[Rows showing where targets appear]
..........

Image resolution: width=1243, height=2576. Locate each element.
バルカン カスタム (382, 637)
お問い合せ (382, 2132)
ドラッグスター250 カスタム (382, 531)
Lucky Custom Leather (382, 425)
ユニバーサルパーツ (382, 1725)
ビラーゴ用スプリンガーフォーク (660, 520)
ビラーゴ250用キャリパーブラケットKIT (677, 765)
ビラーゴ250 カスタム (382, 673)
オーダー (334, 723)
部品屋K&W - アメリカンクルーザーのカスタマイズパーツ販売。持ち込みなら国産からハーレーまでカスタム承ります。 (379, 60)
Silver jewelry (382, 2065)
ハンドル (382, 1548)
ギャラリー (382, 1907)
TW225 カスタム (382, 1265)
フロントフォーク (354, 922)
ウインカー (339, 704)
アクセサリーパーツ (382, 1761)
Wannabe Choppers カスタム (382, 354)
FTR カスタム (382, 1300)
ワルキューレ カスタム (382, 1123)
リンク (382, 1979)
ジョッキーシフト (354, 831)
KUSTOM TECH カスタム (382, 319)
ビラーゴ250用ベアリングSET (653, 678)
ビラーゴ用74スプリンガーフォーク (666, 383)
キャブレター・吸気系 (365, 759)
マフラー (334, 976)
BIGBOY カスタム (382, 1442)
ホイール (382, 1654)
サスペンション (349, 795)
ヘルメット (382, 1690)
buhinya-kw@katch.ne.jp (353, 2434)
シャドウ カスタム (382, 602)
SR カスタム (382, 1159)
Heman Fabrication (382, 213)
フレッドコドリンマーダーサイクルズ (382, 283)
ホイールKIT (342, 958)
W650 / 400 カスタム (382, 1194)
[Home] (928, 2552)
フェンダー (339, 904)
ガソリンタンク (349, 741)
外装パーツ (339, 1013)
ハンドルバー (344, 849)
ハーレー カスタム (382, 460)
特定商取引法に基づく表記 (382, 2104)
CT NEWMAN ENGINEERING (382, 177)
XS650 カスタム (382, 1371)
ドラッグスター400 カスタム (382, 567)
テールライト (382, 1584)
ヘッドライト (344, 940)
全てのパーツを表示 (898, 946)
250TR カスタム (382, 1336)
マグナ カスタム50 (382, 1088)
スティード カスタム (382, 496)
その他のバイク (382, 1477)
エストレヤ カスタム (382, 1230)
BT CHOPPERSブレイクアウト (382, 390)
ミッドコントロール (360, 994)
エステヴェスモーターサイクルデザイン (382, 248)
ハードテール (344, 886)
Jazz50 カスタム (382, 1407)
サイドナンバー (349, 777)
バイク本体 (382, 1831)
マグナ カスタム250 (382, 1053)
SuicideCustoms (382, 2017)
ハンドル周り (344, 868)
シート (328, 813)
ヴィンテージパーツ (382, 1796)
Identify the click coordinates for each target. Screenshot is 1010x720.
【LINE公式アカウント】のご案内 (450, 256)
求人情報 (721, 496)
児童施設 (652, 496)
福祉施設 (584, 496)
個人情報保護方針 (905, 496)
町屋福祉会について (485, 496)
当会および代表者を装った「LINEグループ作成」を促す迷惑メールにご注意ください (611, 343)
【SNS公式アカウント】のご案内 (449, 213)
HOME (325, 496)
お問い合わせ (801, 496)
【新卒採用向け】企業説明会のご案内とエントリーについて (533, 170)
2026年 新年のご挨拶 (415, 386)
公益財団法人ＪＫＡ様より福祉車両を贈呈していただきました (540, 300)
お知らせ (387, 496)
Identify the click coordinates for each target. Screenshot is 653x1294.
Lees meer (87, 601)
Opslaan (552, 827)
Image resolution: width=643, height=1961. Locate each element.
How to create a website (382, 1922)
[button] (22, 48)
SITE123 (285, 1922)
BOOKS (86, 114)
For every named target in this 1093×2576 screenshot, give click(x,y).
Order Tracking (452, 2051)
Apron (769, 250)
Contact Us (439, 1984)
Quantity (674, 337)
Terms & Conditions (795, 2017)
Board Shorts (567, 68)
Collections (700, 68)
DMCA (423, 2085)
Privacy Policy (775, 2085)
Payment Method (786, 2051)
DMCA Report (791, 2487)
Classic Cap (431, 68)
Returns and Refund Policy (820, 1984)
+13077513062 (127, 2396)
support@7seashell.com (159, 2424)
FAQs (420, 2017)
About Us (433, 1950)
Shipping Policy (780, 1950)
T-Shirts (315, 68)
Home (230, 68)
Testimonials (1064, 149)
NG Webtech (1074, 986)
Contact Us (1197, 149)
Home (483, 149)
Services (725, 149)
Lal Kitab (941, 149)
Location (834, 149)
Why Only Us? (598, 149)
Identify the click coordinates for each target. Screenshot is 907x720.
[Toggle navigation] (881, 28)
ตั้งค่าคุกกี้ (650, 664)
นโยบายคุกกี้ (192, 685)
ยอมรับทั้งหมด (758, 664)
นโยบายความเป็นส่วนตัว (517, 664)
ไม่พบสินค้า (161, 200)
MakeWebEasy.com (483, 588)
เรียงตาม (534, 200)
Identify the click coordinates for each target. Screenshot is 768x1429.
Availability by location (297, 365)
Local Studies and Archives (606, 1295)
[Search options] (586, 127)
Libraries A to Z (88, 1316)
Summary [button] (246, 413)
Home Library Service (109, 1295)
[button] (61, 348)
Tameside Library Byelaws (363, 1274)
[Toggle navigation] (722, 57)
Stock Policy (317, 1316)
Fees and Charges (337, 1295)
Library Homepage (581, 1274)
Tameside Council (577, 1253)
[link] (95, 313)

..........

- [TASK TO COMPLETE]
Copy every line of the material above word for word, changing nothing.

- [TASK SOLUTION]
Image resolution: width=1243, height=2576. Locate each element.
バルカン カスタム (382, 637)
お問い合せ (382, 2132)
ドラッグスター250 カスタム (382, 531)
Lucky Custom Leather (382, 425)
ユニバーサルパーツ (382, 1725)
ビラーゴ用スプリンガーフォーク (660, 520)
ビラーゴ250用キャリパーブラケットKIT (677, 765)
ビラーゴ250 カスタム (382, 673)
オーダー (334, 723)
部品屋K&W - アメリカンクルーザーのカスタマイズパーツ販売。持ち込みなら国産からハーレーまでカスタム承ります。 (379, 60)
Silver jewelry (382, 2065)
ハンドル (382, 1548)
ギャラリー (382, 1907)
TW225 カスタム (382, 1265)
フロントフォーク (354, 922)
ウインカー (339, 704)
アクセサリーパーツ (382, 1761)
Wannabe Choppers カスタム (382, 354)
FTR カスタム (382, 1300)
ワルキューレ カスタム (382, 1123)
リンク (382, 1979)
ジョッキーシフト (354, 831)
KUSTOM TECH カスタム (382, 319)
ビラーゴ250用ベアリングSET (653, 678)
ビラーゴ用74スプリンガーフォーク (666, 383)
キャブレター・吸気系 (365, 759)
マフラー (334, 976)
BIGBOY カスタム (382, 1442)
ホイール (382, 1654)
サスペンション (349, 795)
ヘルメット (382, 1690)
buhinya-kw@katch.ne.jp (353, 2434)
シャドウ カスタム (382, 602)
SR カスタム (382, 1159)
Heman Fabrication (382, 213)
フレッドコドリンマーダーサイクルズ (382, 283)
ホイールKIT (342, 958)
W650 / 400 カスタム (382, 1194)
[Home] (928, 2552)
フェンダー (339, 904)
ガソリンタンク (349, 741)
外装パーツ (339, 1013)
ハンドルバー (344, 849)
ハーレー カスタム (382, 460)
特定商取引法に基づく表記 (382, 2104)
CT NEWMAN ENGINEERING (382, 177)
XS650 カスタム (382, 1371)
ドラッグスター400 カスタム (382, 567)
テールライト (382, 1584)
ヘッドライト (344, 940)
全てのパーツを表示 (898, 946)
250TR カスタム (382, 1336)
マグナ カスタム50 (382, 1088)
スティード カスタム (382, 496)
その他のバイク (382, 1477)
エストレヤ カスタム (382, 1230)
BT CHOPPERSブレイクアウト (382, 390)
ミッドコントロール (360, 994)
エステヴェスモーターサイクルデザイン (382, 248)
ハードテール (344, 886)
Jazz50 カスタム (382, 1407)
サイドナンバー (349, 777)
バイク本体 (382, 1831)
マグナ カスタム250 (382, 1053)
SuicideCustoms (382, 2017)
ハンドル周り (344, 868)
シート (328, 813)
ヴィンテージパーツ (382, 1796)
Identify the click coordinates for each target. Screenshot is 1010x720.
【LINE公式アカウント】のご案内 (450, 256)
求人情報 (721, 496)
児童施設 (652, 496)
福祉施設 (584, 496)
個人情報保護方針 (905, 496)
町屋福祉会について (485, 496)
当会および代表者を装った「LINEグループ作成」を促す迷惑メールにご注意ください (611, 343)
【SNS公式アカウント】のご案内 (449, 213)
HOME (325, 496)
お問い合わせ (801, 496)
【新卒採用向け】企業説明会のご案内とエントリーについて (533, 170)
2026年 新年のご挨拶 (415, 386)
公益財団法人ＪＫＡ様より福祉車両を贈呈していただきました (540, 300)
お知らせ (387, 496)
Identify the click coordinates for each target. Screenshot is 653x1294.
Lees meer (87, 601)
Opslaan (552, 827)
Image resolution: width=643, height=1961. Locate each element.
How to create a website (382, 1922)
[button] (22, 48)
SITE123 (285, 1922)
BOOKS (86, 114)
For every named target in this 1093×2576 screenshot, give click(x,y).
Order Tracking (452, 2051)
Apron (769, 250)
Contact Us (439, 1984)
Quantity (674, 337)
Terms & Conditions (795, 2017)
Board Shorts (567, 68)
Collections (700, 68)
DMCA (423, 2085)
Privacy Policy (775, 2085)
Payment Method (786, 2051)
DMCA Report (791, 2487)
Classic Cap (431, 68)
Returns and Refund Policy (820, 1984)
+13077513062 (127, 2396)
support@7seashell.com (159, 2424)
FAQs (420, 2017)
About Us (433, 1950)
Shipping Policy (780, 1950)
T-Shirts (315, 68)
Home (230, 68)
Testimonials (1064, 149)
NG Webtech (1074, 986)
Contact Us (1197, 149)
Home (483, 149)
Services (725, 149)
Lal Kitab (941, 149)
Location (834, 149)
Why Only Us? (598, 149)
Identify the click coordinates for each target. Screenshot is 907x720.
[Toggle navigation] (881, 28)
ตั้งค่าคุกกี้ (650, 664)
นโยบายคุกกี้ (192, 685)
ยอมรับทั้งหมด (758, 664)
นโยบายความเป็นส่วนตัว (517, 664)
ไม่พบสินค้า (161, 200)
MakeWebEasy.com (483, 588)
เรียงตาม (534, 200)
Identify the click coordinates for each target. Screenshot is 768x1429.
Availability by location (297, 365)
Local Studies and Archives (606, 1295)
[Search options] (586, 127)
Libraries A to Z (88, 1316)
Summary [button] (246, 413)
Home Library Service (109, 1295)
[button] (61, 348)
Tameside Library Byelaws (363, 1274)
[Toggle navigation] (722, 57)
Stock Policy (317, 1316)
Fees and Charges (337, 1295)
Library Homepage (581, 1274)
Tameside Council (577, 1253)
[link] (95, 313)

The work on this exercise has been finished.